Isidore Odorico, originaire d'Italie, est issu d'une famille de mosaïstes. Après des études aux Beaux-Arts de Rennes, il reprend l'atelier familial. Artisan et artiste, il exerce notamment son talent en décorant des maisons de l'Ouest.

Type de média :
Date de diffusion :
24 juillet 1992
Source :
FR3 (Collection: Estivales )
Personnalité(s) :

Éclairage

Isidore Odorico, artiste mosaïste, est né en 1893 et décédé en 1945. Fils d'une famille d'artisans italiens, il suit des études à l'école des Beaux-Arts de Rennes. C'est après la Première Guerre mondiale qu'il reprend l'entreprise de son père. Sa formation artistique lui permet de créer des motifs inspirés de manière tout à fait personnelle par l'art déco alors répandu.
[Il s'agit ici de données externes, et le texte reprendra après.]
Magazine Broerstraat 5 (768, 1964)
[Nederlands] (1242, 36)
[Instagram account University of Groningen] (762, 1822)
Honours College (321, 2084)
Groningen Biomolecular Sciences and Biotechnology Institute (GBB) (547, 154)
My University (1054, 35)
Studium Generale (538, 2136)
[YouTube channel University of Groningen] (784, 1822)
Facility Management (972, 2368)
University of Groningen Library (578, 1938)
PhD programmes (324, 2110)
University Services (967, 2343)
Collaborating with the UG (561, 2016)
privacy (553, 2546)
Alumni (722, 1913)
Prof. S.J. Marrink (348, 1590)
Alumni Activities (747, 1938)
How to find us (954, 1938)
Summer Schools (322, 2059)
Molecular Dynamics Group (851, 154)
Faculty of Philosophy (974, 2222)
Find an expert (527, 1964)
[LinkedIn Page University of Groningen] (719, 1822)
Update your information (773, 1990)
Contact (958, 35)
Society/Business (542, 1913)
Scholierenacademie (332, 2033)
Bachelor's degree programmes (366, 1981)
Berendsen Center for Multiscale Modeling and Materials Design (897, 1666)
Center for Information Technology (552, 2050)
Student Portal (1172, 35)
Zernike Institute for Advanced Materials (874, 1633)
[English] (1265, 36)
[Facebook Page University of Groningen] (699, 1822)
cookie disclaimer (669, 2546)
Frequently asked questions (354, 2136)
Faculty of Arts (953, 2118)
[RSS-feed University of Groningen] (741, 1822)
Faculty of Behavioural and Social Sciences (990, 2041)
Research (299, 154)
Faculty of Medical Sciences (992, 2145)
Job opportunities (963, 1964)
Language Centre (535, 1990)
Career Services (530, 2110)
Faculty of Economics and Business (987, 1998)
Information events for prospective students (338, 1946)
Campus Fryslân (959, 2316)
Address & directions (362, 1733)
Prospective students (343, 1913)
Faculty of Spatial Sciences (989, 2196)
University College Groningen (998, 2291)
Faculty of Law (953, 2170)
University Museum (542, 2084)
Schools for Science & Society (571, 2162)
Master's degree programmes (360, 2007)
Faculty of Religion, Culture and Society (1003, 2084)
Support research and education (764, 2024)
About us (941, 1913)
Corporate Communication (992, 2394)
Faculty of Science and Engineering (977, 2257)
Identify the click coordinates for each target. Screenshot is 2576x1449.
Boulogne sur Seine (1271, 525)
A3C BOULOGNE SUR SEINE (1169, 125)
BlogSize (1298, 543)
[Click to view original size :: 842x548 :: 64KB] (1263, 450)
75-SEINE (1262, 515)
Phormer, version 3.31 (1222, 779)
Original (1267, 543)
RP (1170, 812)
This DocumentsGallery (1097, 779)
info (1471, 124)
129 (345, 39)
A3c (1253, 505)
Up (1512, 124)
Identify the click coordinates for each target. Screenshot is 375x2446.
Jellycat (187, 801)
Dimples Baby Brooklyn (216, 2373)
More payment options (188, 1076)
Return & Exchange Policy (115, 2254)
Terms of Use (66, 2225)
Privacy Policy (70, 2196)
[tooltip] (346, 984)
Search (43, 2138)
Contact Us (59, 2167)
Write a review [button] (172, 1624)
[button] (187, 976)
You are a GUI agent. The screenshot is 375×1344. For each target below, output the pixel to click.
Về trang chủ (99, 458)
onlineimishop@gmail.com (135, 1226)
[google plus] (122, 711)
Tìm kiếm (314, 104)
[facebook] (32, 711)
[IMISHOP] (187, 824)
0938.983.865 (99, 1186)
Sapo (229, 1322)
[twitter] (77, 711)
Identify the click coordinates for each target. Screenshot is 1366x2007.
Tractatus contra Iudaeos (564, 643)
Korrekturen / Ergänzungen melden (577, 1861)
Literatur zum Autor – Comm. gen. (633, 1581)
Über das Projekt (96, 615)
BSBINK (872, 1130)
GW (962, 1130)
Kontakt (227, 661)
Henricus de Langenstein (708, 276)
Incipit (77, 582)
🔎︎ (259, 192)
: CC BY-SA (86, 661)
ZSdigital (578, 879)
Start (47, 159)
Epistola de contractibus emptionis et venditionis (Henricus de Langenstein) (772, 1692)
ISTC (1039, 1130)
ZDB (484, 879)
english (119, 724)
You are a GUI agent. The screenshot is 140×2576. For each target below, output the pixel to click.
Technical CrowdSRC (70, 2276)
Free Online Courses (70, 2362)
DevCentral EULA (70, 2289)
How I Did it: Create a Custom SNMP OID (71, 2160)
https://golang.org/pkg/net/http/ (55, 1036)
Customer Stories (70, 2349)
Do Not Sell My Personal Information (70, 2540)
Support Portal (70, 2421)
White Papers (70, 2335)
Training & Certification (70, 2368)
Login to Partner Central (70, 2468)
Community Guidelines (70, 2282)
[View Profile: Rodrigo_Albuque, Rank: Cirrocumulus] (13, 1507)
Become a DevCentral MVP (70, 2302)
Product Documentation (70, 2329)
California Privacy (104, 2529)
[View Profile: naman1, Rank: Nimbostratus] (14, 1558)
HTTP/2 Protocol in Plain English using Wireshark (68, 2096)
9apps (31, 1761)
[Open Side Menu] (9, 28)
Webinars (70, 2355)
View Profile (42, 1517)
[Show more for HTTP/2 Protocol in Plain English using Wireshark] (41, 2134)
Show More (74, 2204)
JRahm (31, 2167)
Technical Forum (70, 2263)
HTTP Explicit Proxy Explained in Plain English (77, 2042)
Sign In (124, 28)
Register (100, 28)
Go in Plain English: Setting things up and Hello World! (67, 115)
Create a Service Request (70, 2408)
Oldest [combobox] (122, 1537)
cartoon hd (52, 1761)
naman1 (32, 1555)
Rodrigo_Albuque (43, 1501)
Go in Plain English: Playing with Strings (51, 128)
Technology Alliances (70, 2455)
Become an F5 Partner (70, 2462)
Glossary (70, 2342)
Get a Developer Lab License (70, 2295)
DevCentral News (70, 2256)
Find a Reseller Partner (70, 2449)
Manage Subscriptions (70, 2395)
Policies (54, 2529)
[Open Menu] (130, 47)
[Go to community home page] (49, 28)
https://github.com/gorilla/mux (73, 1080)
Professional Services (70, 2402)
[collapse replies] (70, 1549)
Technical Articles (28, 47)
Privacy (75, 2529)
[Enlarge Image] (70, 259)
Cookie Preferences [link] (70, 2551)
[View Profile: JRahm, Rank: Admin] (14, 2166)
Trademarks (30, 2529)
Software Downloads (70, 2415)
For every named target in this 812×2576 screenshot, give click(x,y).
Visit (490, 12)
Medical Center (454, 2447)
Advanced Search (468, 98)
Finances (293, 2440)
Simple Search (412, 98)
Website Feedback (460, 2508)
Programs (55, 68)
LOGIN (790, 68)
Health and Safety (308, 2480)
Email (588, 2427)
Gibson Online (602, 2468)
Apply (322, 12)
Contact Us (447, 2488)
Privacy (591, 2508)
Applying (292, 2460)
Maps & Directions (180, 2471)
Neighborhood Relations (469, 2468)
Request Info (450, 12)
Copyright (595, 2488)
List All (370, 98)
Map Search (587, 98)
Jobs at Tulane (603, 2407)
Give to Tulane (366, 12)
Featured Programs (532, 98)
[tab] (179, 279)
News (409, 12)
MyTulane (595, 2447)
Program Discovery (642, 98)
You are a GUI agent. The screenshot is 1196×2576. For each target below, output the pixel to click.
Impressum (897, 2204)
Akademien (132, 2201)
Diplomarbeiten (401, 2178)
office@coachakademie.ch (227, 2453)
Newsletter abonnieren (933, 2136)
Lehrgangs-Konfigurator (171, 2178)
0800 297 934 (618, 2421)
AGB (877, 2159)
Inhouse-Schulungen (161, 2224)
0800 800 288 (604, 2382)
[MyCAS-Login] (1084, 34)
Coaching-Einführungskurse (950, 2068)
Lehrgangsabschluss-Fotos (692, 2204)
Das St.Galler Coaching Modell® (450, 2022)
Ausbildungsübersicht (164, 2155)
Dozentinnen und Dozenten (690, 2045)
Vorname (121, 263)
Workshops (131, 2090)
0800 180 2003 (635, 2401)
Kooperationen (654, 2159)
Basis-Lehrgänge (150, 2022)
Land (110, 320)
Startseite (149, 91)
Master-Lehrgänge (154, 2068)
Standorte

Il développe considérablement l'entreprise entre les deux guerres, la région n'ayant pas de tradition dans ce domaine.

Comme ses parents, il utilise la pose par inversion inspirée par les procédés de restauration des mosaïques antiques et importée de sa région d'origine, le Frioul ( Italie). Cette technique lui permet de préparer en atelier des fragments plus sophistiqués, installés ensuite sur le chantier. Cela permet aussi un coût moins élevé.

C'est essentiellement dans l'ouest de la France qu'Isidore Odorico collabore avec des architectes.

En savoir plus :

L'art déco : un style du début du XXe siècle.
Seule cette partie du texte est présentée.